### EXERCISE GOAL
Please print every record exactly as it stands, leaving out the pictures.

[Stored items]

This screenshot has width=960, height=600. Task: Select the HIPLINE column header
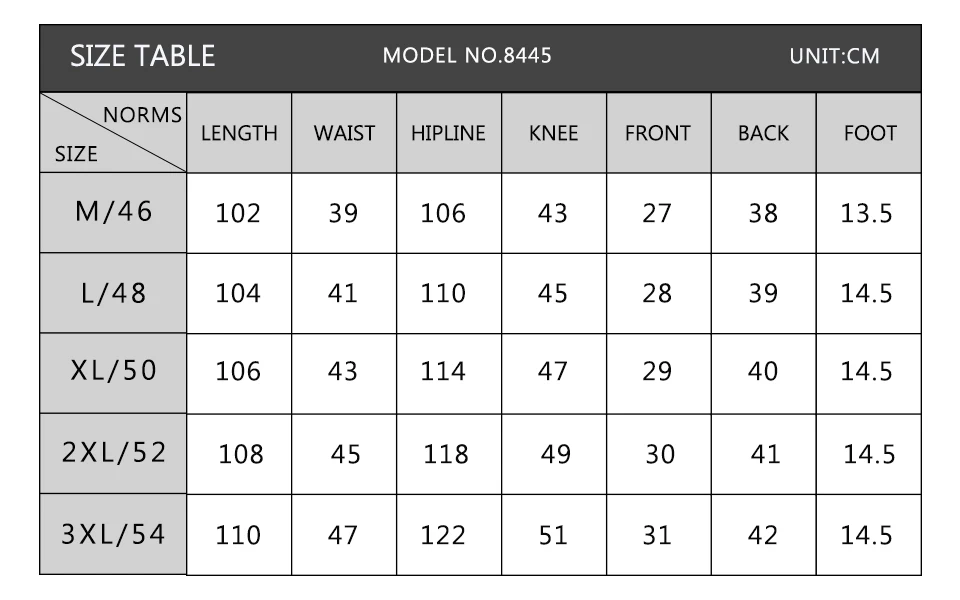pos(448,134)
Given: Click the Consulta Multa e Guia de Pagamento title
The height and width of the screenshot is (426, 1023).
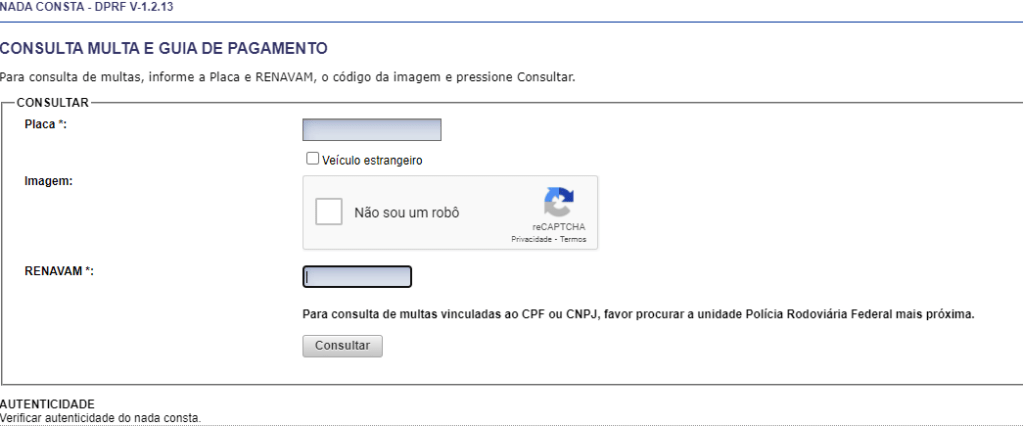Looking at the screenshot, I should 164,48.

### COMPLETED TASK
This screenshot has width=960, height=600. Task: Select the HIPLINE column header
pos(448,134)
Given: Click the Consulta Multa e Guia de Pagamento title
The height and width of the screenshot is (426, 1023).
Looking at the screenshot, I should 164,48.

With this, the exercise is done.